I’m writing this in the context of New Year’s celebrations, but what I’m really encouraging for the blocked writer is to celebrate little things that matter more: celebrate every bit of progress that you make. As the deadlines loom, and the period of unproductive efforts extends, celebrate every little accomplishment.  If you write one word, celebrate that.  One word may be far less than what you need to write every day, but, it’s infinitely more than nothing. Whatever you do, focus your attention on that little accomplishment. I’m not saying you should rest on your laurels after writing a single word, but if you haven’t been writing, you should celebrate that one word as improvement. Maybe you can write one more, and celebrate that. And maybe that becomes a series.

Focusing on and celebrating your accomplishments, even if small, focuses your attention on the task at hand—looking at what you have done is a valuable clue as to what to do next. It takes the focus off of you and off your perception of failures or regrets about what you could have done.

Habit plays a crucial role in writing. If your habit is to focus attention on what you wanted to do but didn't, that draws attention away from the tasks at hand and feels bad, too. If your habit is to focus on what you have accomplished—however little—it keeps your attention directed on the work that you still hope to accomplish and it feels better.  Both habits—that of focusing on what you didn’t want to do and on what you did do—are equally true, in the sense that they both focus on your actual personal history. “I wrote 500 words! Whoohoo!” may be just as true as “I wanted to write 3000 words. Darn!” But, in terms of a writing process, which perspective is more likely to help you work tomorrow? Which directs your attention to issues that you need to write about?

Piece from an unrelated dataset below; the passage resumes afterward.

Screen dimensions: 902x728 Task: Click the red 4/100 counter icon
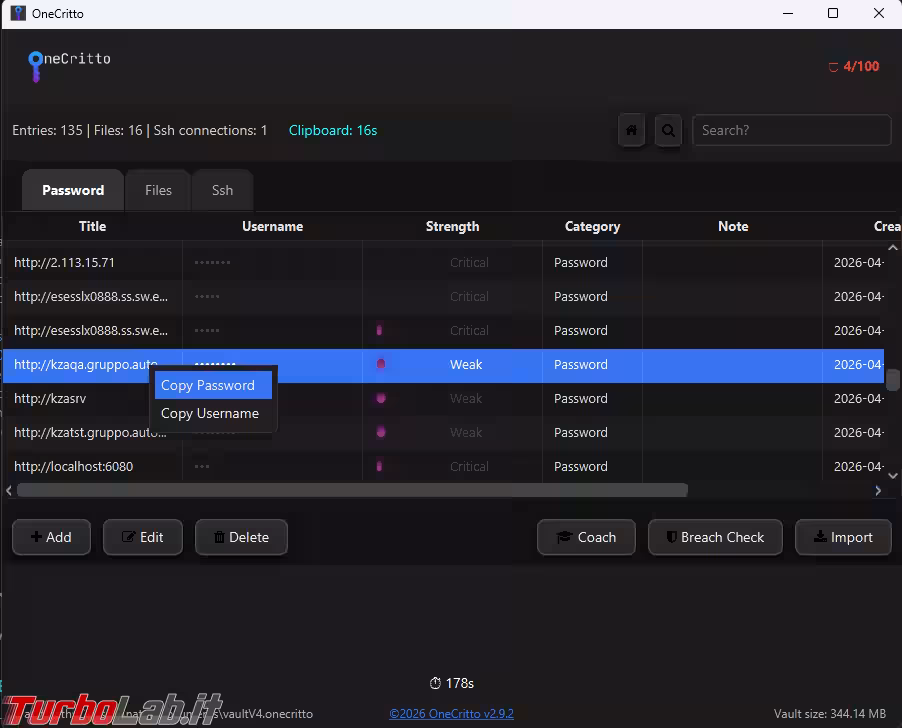pos(834,67)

To some extent, habits of mind are subject to conscious control.  Humans definitely get stuck in habitual patterns that are hard to break, but what are you going to do about a habit that you dislike and that causes you difficulty? Isn’t it worth some effort to change the habit? A regular conscious effort to celebrate your accomplishments can become habitual, helping you write more easily. It requires practice, and change comes slowly, but practice eventually makes a positive difference.

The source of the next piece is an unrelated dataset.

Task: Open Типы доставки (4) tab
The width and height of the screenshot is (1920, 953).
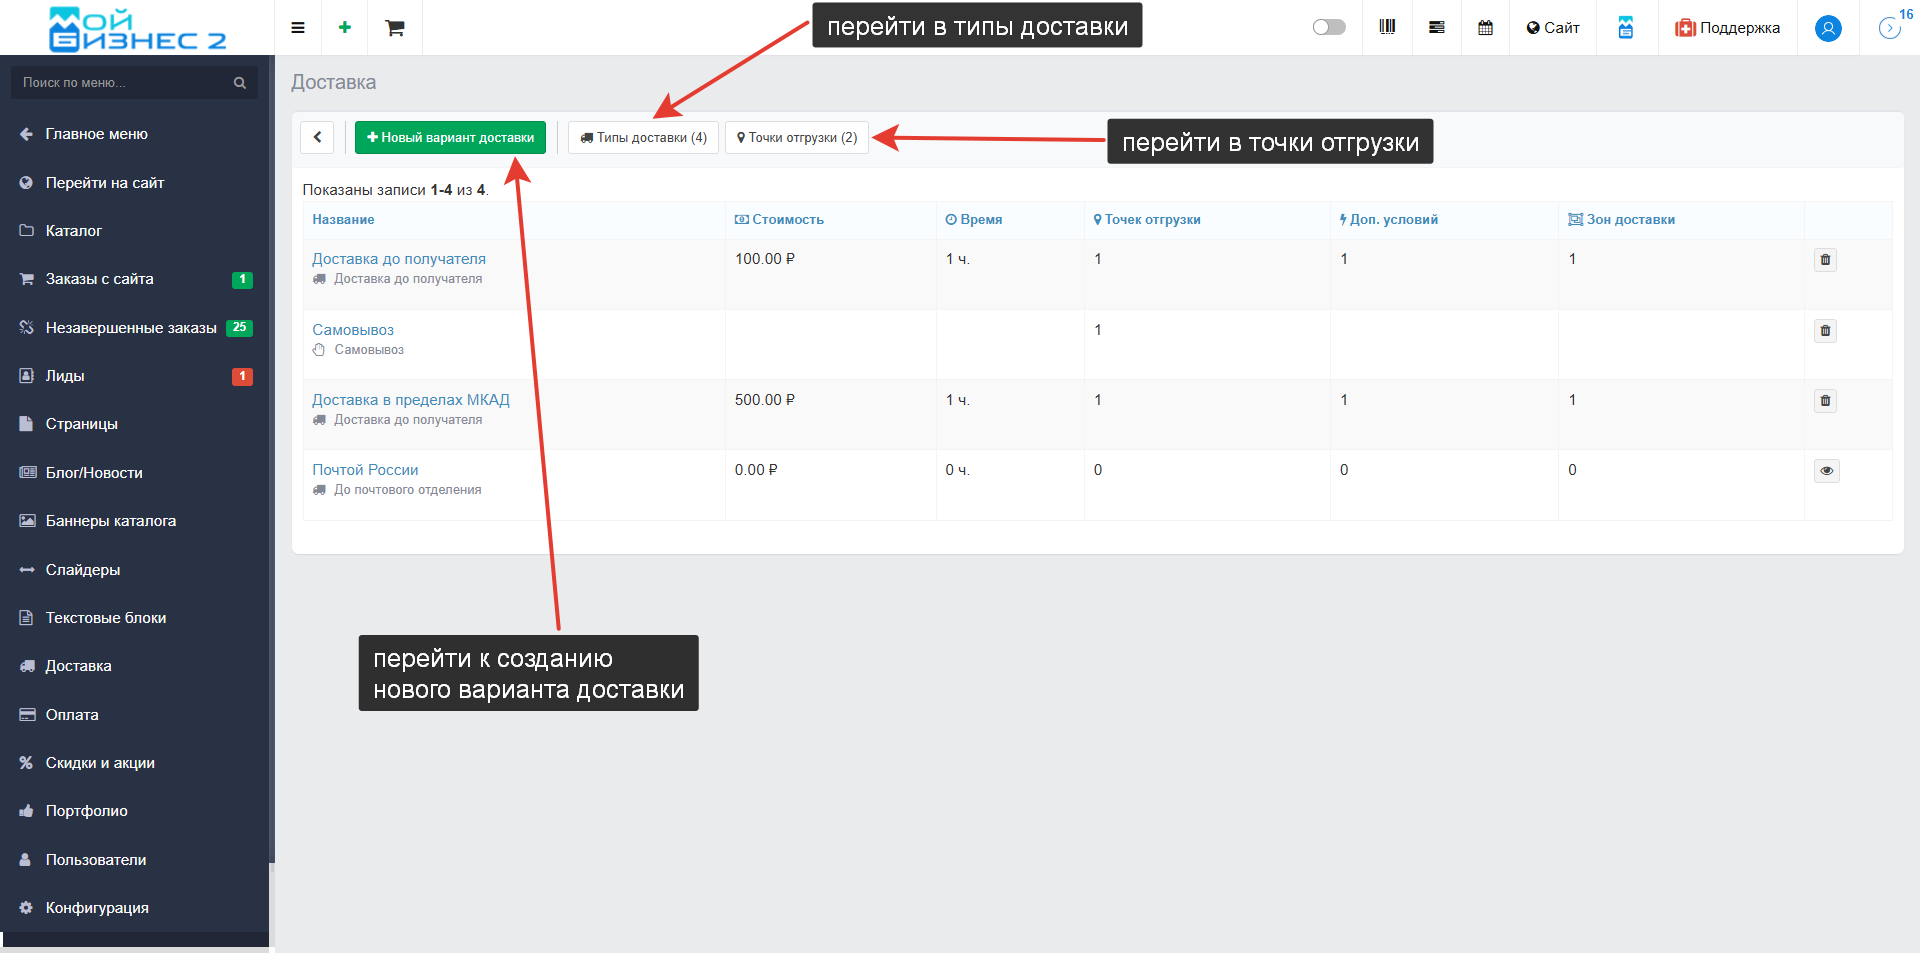Action: pyautogui.click(x=643, y=138)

As an exercise, write down what you did accomplish, and compare that to your worst days. “Today, I wrote one word, which is better than my worst day!” It’s an exercise, so it may require some effort. Do it, even if it feels ridiculous. Do it often. It only takes seconds to say "I wrote a sentence; I'm going to celebrate that as more than nothing." Change only comes with practice, so letting skepticism stop the practice will prevent the practice/habit from forming. People can develop positive habits through regular practice. It takes effort, but the effort pays off.  Practice celebrating.